Le parcours de Julien-Édouard-Alfred Dubuc est singulier, pour ne pas dire unique. Tout nouveau banquier dans un milieu qu’il doit apprivoiser, il rencontre les gens et évalue des idées où la Banque Nationale est sollicitée, des prêts et, surtout, il analyse certains projets et leur rentabilité. Rapidement, le jeune homme devient un intervenant incontournable et un complice de ceux qui pensent changer le présent et esquisser le futur. Surtout, un certain Joseph-Dominique Guay.
« De cette ville à “deux villes” qu’est Chicoutimi en somme, J. —É. — Alfred Dubuc a l’occasion de voir de près le jeu des interrelations, des alliances et des conflits entre les familles. Tout en se plaçant à l’écart avant de prendre parti, il observe avec perspicacité les traits de la mentalité avec ses clans et son esprit de division issus de l’adversité du commerce et des combats politiques entre rivaux ou opposants à l’échelle municipale, provinciale et fédérale. » (p. 117)
À l’époque, Chicoutimi comptait à peine quelques milliers d’habitants, mais quelques personnes dynamiques rêvaient grand pour leur ville. À titre de banquier, il interviendra un peu partout et s’impliquera dans différentes compagnies importantes. Par exemple, l’électrification de Chicoutimi, le réseau d’aqueduc ou encore une entreprise de téléphonie pour mettre la région en contact avec le monde.
ENVOL
En 1898, il quitte la Banque Nationale et devient directeur-gérant de la compagnie de pulpe (matière végétale obtenue en séparant les fibres de cellulose du bois pour produire du papier), qui amorce alors un développement foudroyant. Pour avoir l’énergie nécessaire à cette activité, il construit des barrages sur la rivière Chicoutimi et hausse le niveau du lac Kénogami, installe des usines près du cours d’eau, dans le secteur du bassin. Il sera rapidement le pivot de la croissance économique de la ville avec ses projets et ses réalisations.

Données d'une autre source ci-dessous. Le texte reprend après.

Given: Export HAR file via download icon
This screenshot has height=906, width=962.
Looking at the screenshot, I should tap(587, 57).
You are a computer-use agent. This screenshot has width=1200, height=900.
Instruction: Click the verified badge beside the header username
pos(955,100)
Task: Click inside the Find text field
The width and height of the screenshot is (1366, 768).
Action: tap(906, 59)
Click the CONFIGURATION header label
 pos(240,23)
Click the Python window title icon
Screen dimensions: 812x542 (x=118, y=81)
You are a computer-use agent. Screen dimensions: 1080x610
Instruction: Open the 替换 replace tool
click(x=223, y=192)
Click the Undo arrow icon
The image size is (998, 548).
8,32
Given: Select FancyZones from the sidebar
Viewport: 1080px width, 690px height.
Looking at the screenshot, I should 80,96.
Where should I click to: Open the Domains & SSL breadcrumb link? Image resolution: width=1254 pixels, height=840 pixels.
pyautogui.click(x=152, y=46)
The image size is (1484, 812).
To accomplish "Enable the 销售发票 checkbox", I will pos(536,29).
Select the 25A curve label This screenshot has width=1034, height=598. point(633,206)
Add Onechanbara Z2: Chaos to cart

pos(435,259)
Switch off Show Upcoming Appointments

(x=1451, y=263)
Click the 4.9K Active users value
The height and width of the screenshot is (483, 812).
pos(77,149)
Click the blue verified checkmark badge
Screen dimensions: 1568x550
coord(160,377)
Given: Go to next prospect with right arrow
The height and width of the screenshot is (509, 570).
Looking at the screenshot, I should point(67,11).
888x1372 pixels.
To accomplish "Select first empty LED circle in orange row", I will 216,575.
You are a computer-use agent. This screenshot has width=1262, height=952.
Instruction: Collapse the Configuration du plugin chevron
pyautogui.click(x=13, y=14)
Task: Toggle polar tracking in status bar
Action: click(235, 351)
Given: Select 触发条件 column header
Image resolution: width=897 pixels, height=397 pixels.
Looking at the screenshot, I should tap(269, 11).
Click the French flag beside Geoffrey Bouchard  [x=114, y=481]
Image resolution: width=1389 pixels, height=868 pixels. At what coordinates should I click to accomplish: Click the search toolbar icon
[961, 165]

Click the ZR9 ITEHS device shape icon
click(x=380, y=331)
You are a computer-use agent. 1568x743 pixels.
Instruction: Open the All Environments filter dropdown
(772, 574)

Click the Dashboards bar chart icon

« Cette participation grandissante de J.-É.-Alfred Dubuc dans la CPC qui s’observe alors s’explique par le fait qu’entretemps celui-ci est incité à donner sa démission à ses directeurs comme gérant de la succursale de Chicoutimi “pour prendre la direction financière de la Pulpe”. J.-D. Guay qui préside la CPC depuis sa fondation et à l’origine de ce changement, après avoir nommé Dubuc lors de la réunion du bureau de direction du 26 octobre 1897 : “gérant de la Compagnie avec le titre de directeur-gérant et de secrétaire-trésorier avec une entrée en fonction le 1er décembre prochain et un salaire fixé après un exercice de six mois à compter de son entrée en fonction” ». (p.211)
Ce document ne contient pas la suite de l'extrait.